30th Sunday in OT (October 23, 2016)

30th Sunday in OT (October 23, 2016)

Throughout the Gospels, Jesus uses a number of parables in his teaching.  I think it’s safe to say that Jesus’ parables are among the most memorable Gospel passages.  We like to listen to parables like the Prodigal Son and the Good Samaritan and think about what these stories might be saying to us, what lesson they have to give.  But the parables are not fables: simple stories that provide a friendly lesson.  Jesus often uses parables to shake things up, to turn people around.

Today we hear a parable about two guys praying: the Pharisee and the tax collector.  For the people who would have heard Jesus speaking, this parable would have been rather unsettling.  The Pharisees were respected as those who were the most devoted to the law that was so crucial to the people of Israel.  Tax collectors, on the other hand, were people reviled for selling out and defrauding their own people for their own gain.  The people of Jesus’ time would have had no doubt that the Pharisee was in God’s favor, and the tax collector not; and as the parable indicates, the Pharisee would certainly have agreed.  But here, the tax collector is the one justified—the tax collector is the one whose prayer shows he’s in right relationship with God.

Now, we’ve all heard this parable and perhaps it sounds just fine to us.  We live in a world where Pharisees are ancient history, and say what you will about the IRS, but most of us I’m pretty sure don’t really know any dubious tax collectors.  In our “root for the underdog” society, we kinda like that the little guy gets ahead.  Throughout the Gospels, Jesus is harshin’ on the Pharisees, letting them know where they missed the mark—and so we would certainly never want to be like them.  But if we reflect on this story some more, we should be as unsettled with it as Jesus’ listeners would have been.  We may be closer to these Pharisees than we think. 

If you’re like me, you like to think that you’re basically doing what you’re supposed to be doing, that you’re doing all right.  Okay, so maybe your relationship with God isn’t perfect, but it’s not like you’ve killed anyone [that good ol’ moral lowest common denominator].  Sure, there are people that bother you, but you’re generally nice to others.  You go to work, pay your bills, support your family, go to church, give to charity.  We’re doing pretty good here— a LOT better than some people.  Lord knows that there ARE murderers out there, and drug dealers, and pornographers, and people who steal; and there are even some people who don’t go to church on Sundays.  We know that God loves sinners and looks to forgive sin, but surely we’re still on better grounds with God than those people.  But that’s why this parable should be so unsettling to us!  The tax collector is the one justified, the one in right relationship with God—this guy who had scammed people, who hurt people, who took advantage of people!  But why?!?

Ultimately, it had to do with the approach to God.  Both men were honest in their prayers, but the Pharisee assumed God’s role as judge and his prayer was basically self-congratulations in reference to those who had violated the law.  Jesus even says he spoke that prayer to himself, not God.  The Pharisee may have seemed to be a better person externally, but on the inside he was prideful and arrogant about his religious practice.  Did he really feel the need for God, for the gift of God’s mercy?
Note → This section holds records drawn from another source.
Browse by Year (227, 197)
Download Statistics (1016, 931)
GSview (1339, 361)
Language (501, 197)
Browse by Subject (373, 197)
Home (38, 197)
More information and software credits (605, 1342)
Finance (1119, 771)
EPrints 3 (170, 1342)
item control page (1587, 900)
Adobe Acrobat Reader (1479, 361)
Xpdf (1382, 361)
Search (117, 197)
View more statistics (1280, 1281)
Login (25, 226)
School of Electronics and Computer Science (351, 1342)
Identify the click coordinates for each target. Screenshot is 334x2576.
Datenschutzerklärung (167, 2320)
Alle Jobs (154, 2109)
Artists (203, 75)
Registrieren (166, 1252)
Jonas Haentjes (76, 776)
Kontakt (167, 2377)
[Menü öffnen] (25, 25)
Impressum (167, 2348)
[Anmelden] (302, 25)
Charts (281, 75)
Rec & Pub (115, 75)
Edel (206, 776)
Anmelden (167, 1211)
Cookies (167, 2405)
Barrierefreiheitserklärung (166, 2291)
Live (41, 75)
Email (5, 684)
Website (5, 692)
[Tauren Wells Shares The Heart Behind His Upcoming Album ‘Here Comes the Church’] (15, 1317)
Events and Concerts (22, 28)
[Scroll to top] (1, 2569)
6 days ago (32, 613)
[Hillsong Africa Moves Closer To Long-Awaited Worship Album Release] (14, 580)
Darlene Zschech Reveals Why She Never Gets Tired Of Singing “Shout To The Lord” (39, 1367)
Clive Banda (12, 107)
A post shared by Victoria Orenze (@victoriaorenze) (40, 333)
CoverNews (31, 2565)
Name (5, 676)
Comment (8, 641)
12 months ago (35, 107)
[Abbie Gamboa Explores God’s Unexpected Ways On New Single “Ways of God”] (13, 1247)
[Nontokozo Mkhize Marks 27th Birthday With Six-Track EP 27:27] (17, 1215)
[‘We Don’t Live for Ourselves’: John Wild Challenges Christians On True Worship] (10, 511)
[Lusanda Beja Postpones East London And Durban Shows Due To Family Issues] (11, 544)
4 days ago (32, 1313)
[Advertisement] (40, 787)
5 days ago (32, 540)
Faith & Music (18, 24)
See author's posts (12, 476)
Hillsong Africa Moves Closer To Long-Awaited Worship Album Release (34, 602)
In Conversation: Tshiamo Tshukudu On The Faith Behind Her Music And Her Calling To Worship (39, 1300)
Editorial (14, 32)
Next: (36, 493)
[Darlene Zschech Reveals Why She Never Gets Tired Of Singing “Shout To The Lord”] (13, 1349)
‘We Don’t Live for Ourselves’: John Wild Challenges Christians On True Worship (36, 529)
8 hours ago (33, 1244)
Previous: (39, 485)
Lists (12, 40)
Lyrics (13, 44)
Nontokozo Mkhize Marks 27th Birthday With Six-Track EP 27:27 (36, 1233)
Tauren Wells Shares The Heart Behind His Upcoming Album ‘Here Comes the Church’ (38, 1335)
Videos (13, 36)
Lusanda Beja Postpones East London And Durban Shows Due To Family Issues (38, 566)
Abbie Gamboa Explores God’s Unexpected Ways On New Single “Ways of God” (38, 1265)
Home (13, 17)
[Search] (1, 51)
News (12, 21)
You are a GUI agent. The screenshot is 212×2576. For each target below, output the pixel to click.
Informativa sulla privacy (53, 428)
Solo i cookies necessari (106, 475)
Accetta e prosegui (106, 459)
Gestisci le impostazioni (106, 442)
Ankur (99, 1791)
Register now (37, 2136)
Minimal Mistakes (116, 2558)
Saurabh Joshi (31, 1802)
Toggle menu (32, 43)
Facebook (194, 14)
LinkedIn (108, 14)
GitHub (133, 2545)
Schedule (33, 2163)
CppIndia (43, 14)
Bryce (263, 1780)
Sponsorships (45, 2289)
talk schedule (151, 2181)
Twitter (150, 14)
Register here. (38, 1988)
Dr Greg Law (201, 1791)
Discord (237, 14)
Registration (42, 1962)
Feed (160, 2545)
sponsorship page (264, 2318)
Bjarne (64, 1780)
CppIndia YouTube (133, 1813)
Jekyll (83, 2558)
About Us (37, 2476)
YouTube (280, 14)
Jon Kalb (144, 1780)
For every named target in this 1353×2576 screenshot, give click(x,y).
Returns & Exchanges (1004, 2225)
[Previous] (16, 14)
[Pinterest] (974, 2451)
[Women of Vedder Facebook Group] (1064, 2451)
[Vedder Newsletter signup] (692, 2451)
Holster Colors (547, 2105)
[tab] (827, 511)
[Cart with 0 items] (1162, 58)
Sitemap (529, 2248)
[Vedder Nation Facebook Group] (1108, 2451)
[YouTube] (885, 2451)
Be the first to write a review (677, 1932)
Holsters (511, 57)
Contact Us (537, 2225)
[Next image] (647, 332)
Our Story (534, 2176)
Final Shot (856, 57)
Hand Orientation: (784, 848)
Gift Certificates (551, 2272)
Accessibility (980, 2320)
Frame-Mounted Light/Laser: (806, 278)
No way.  What Jesus condemns is his forgetfulness that God is God and we are not. 

Brothers and sisters, are we like the Pharisee sometimes?  Do we look around and compare ourselves positively to others?  Do we judge on externals sometimes?  It’s easy to do.  Is our prayer superficial, even if it may be true?  Does our religious practice lead us into right relationship with God and others?  Do we really feel the need the gift of God’s mercy…or the need for God at all?  These are challenging questions, but Jesus gives us a key to the answer—through the simple, humble prayer of a fellow sinner of ours: the tax collector.  The tax collector knew, because of his sinfulness, that he needed God.  His heart was truly sorry and he was humble enough and honest enough to ask—to beg—for God’s mercy.  He did not put on any airs before God, before others, before himself.  And for all of this, he comes out justified—in right relationship with God. 

It can be the same with us.  But, like the tax collector, we have to be open to God and open with God.  This involves being willing to take a good look under the hood.  It takes honest, reflective prayer; examination of our conscience and consciousness; openness to those instruments of God’s grace, healing and reconciliation: the Sacraments.  Today, as we come together to receive this Communion with the Lord and the Church, let us pray that as we receive Christ in the Eucharist, our hearts may be open to the love and mercy of God, and indeed be transformed.